Trasformare il Presidente della Repubblica nel capo di una fazione politica significherebbe – in un Paese come l’Italia in cui l’accentuata conflittualità politica da sempre produce frammentazione, instabilità e periodiche crisi di sistema – privarsi dell’unica figura istituzionale capace di far ripartire il sistema inceppato. Fino ad oggi, a rimuovere i ceppi e a consentire alla democrazia italiana di riprendere il cammino, ci ha pensato il Presidente della Repubblica. Egli ha potuto farlo proprio perché non era eletto direttamente da qualcuno, contro qualcun altro, ma rappresentava davvero “l’unità nazionale” al di là delle inevitabili divisioni politiche. Chi ci penserebbe domani?
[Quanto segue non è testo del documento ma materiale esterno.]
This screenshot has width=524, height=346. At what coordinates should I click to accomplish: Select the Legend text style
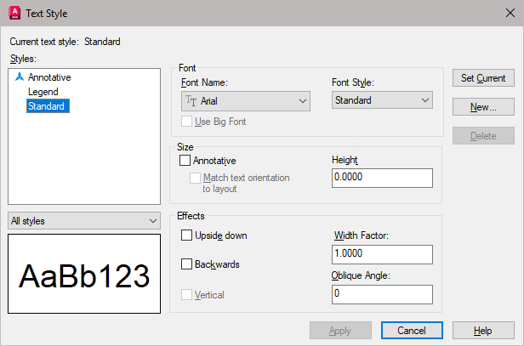43,92
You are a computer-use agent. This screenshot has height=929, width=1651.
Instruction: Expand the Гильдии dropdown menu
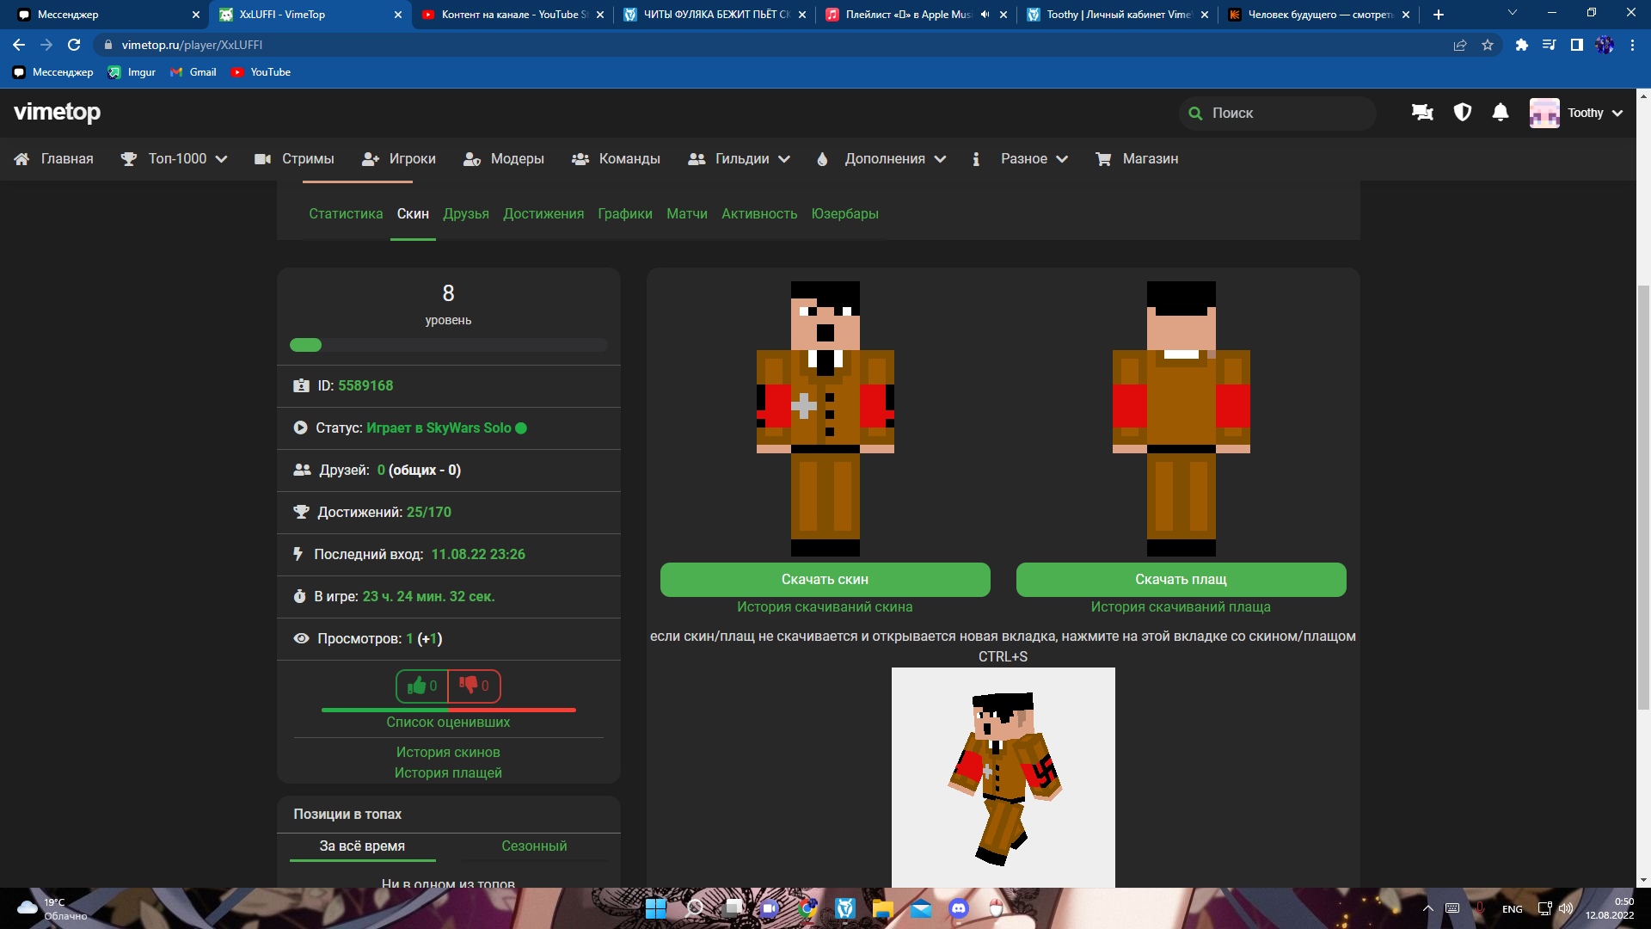pyautogui.click(x=740, y=159)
La strisciante crisi costituzionale nella quale l’Italia è immersa da anni richiede piuttosto il potenziamento e il rafforzamento di tutti quei luoghi neutrali grazie ai quali è possibile moderare la brutalità del «fait majoritaire», del puro esercizio del potere che sta progressivamente sgretolando il normale funzionamento dei meccanismi democratici. L’obiettivo non può che essere quello di ricostruire uno spazio pubblico collettivo condiviso, entro il quale le normali contrapposizioni politiche non si trasformino in distruttive guerre civili.
L’Italia non ha davvero bisogno di presidenzializzare la sua forma di governo. Ha invece bisogno di rafforzare il ruolo neutro e di garanzia del Presidente della Repubblica, assegnandogli tutt’al più nuove funzioni che esplicitino e rafforzino il suo ruolo arbitrale, e magari riformandone le modalità di elezione parlamentare (con l’innalzamento dei relativi quorum) allo scopo di scongiurare il rischio che essa possa essere espressione della sola scelta partigiana di una maggioranza politica contingente. Altro che elezione diretta!